Table of Contents

Class IterativeImputer<T>

Namespace
AiDotNet.Preprocessing.Imputers
Assembly
AiDotNet.dll

Iterative imputer using the MICE algorithm (Multiple Imputation by Chained Equations).

public class IterativeImputer<T> : TransformerBase<T, Matrix<T>, Matrix<T>>, IDataTransformer<T, Matrix<T>, Matrix<T>>

Type Parameters

T

The numeric type for calculations (e.g., float, double).

Inheritance
TransformerBase<T, Matrix<T>, Matrix<T>>
IterativeImputer<T>
Implements
IDataTransformer<T, Matrix<T>, Matrix<T>>
Inherited Members

Remarks

IterativeImputer imputes missing values by modeling each feature with missing values as a function of other features, iterating multiple times until convergence.
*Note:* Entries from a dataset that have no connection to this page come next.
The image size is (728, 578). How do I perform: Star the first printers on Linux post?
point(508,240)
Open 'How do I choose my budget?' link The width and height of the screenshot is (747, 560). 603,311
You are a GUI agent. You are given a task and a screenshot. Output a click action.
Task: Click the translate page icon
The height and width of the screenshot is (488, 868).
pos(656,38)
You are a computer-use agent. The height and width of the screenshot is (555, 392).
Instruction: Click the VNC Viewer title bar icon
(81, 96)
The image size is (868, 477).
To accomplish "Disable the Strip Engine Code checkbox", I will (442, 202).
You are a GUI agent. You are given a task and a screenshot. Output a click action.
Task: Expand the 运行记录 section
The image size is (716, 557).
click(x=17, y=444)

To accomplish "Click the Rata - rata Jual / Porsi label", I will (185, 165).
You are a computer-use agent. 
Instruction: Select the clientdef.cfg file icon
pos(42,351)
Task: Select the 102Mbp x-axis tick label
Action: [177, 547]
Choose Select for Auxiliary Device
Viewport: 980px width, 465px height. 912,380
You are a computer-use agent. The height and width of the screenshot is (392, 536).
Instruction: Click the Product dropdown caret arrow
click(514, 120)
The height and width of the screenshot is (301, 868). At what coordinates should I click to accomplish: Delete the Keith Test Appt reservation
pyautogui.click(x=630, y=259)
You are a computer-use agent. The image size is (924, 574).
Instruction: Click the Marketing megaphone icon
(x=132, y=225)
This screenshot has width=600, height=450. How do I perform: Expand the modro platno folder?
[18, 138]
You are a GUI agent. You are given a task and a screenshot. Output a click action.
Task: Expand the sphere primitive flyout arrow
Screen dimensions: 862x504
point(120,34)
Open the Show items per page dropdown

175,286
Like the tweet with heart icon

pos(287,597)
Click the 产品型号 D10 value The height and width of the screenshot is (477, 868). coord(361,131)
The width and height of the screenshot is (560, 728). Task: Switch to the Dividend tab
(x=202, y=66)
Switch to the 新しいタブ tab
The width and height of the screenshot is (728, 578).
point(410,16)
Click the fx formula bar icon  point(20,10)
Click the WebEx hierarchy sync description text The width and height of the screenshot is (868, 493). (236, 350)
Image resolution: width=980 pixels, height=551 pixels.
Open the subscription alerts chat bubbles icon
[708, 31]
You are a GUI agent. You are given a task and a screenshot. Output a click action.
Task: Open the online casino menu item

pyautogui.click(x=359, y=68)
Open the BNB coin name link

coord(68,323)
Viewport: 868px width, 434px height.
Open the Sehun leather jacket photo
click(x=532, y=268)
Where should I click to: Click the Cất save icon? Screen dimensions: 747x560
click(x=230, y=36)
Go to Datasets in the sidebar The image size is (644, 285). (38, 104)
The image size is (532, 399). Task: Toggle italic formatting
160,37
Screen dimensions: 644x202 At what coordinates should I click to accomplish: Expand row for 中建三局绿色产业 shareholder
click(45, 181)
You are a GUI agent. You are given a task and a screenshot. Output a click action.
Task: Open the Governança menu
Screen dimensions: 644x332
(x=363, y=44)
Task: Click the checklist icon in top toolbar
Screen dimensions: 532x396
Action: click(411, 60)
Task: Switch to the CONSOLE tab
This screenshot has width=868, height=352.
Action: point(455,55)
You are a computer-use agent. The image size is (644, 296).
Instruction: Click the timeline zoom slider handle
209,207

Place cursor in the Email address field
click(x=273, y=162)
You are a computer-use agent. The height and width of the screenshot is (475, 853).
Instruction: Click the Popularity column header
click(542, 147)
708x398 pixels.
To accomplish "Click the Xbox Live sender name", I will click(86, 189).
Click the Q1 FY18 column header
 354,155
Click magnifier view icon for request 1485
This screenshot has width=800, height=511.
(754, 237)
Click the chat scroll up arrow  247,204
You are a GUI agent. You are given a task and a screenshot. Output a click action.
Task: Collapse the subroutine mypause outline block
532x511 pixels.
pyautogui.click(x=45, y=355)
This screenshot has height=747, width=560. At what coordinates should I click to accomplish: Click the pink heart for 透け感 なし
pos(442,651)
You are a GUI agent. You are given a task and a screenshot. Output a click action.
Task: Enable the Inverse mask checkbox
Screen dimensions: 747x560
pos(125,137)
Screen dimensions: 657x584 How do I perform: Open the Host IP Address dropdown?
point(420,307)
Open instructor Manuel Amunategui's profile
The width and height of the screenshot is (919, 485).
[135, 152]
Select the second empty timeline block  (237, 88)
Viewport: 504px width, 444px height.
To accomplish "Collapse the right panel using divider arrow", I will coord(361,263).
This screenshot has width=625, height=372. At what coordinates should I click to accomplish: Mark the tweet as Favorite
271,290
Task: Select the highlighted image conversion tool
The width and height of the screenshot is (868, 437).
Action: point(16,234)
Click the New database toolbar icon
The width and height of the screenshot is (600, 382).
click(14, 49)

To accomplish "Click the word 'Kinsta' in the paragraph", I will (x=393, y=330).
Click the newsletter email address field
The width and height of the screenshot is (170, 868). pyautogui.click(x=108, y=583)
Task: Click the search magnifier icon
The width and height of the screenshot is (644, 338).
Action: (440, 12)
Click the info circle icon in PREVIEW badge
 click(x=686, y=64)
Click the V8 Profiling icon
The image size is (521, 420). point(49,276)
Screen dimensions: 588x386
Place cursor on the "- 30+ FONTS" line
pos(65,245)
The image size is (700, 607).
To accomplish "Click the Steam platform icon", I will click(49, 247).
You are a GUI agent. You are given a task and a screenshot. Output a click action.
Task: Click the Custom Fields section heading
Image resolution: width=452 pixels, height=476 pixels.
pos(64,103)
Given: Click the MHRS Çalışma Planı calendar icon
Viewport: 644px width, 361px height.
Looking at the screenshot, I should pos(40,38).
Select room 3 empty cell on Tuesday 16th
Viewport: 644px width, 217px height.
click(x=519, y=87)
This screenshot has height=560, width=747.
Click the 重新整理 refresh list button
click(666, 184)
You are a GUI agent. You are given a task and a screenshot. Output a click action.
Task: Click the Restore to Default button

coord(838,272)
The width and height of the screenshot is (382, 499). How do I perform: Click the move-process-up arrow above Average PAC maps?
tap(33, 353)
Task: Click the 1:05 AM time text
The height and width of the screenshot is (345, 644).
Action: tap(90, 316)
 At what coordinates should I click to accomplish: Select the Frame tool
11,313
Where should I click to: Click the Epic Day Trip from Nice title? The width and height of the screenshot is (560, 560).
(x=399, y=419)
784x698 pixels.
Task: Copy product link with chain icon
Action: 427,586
The algorithm: 1. Initial imputation (mean/median for each feature) 2. For each feature with missing values: - Train a regression model using other features as predictors - Predict missing values using the trained model 3. Repeat step 2 for multiple iterations until convergence

For Beginners: MICE creates multiple "guesses" for missing values by learning relationships between features. If taller people tend to be heavier, MICE can use height to predict missing weight values more accurately than simply using the average weight.

Constructors

IterativeImputer(int, double, IterativeImputerEstimator, IterativeImputerInitialStrategy, int, int[]?)

Creates a new instance of IterativeImputer<T>.

public IterativeImputer(int maxIterations = 10, double tolerance = 0.001, IterativeImputerEstimator estimator = IterativeImputerEstimator.BayesianRidge, IterativeImputerInitialStrategy initialStrategy = IterativeImputerInitialStrategy.Mean, int randomState = 0, int[]? columnIndices = null)

Parameters

maxIterations int

Maximum number of imputation iterations. Defaults to 10.

tolerance double

Convergence tolerance. Defaults to 1e-3.

estimator IterativeImputerEstimator

The estimator to use for imputation. Defaults to BayesianRidge.

initialStrategy IterativeImputerInitialStrategy

Initial imputation strategy. Defaults to Mean.

randomState int

Random seed for reproducibility. Defaults to 0.

columnIndices int[]

The column indices to impute, or null for all columns.

Properties

Estimator

Gets the estimator type used for imputation.

public IterativeImputerEstimator Estimator { get; }

Property Value

IterativeImputerEstimator

InitialStrategy

Gets the initial imputation strategy.

public IterativeImputerInitialStrategy InitialStrategy { get; }

Property Value

IterativeImputerInitialStrategy

MaxIterations

Gets the maximum number of iterations.

public int MaxIterations { get; }

Property Value

int

SupportsInverseTransform

Gets whether this transformer supports inverse transformation.

public override bool SupportsInverseTransform { get; }

Property Value

bool

Tolerance

Gets the convergence tolerance.

public double Tolerance { get; }

Property Value

double

Methods

FitCore(Matrix<T>)

Fits the imputer by learning the relationships between features.

protected override void FitCore(Matrix<T> data)

Parameters

data Matrix<T>

The training data with missing values (NaN).

GetFeatureNamesOut(string[]?)

Gets the output feature names after transformation.

public override string[] GetFeatureNamesOut(string[]? inputFeatureNames = null)

Parameters

inputFeatureNames string[]

Returns

string[]

InverseTransformCore(Matrix<T>)

Inverse transformation is not supported.

protected override Matrix<T> InverseTransformCore(Matrix<T> data)

Parameters

data Matrix<T>

Returns

Matrix<T>

TransformCore(Matrix<T>)

Transforms the data by imputing missing values.

protected override Matrix<T> TransformCore(Matrix<T> data)

Parameters

data Matrix<T>

The data to transform.

Returns

Matrix<T>

The data with missing values imputed.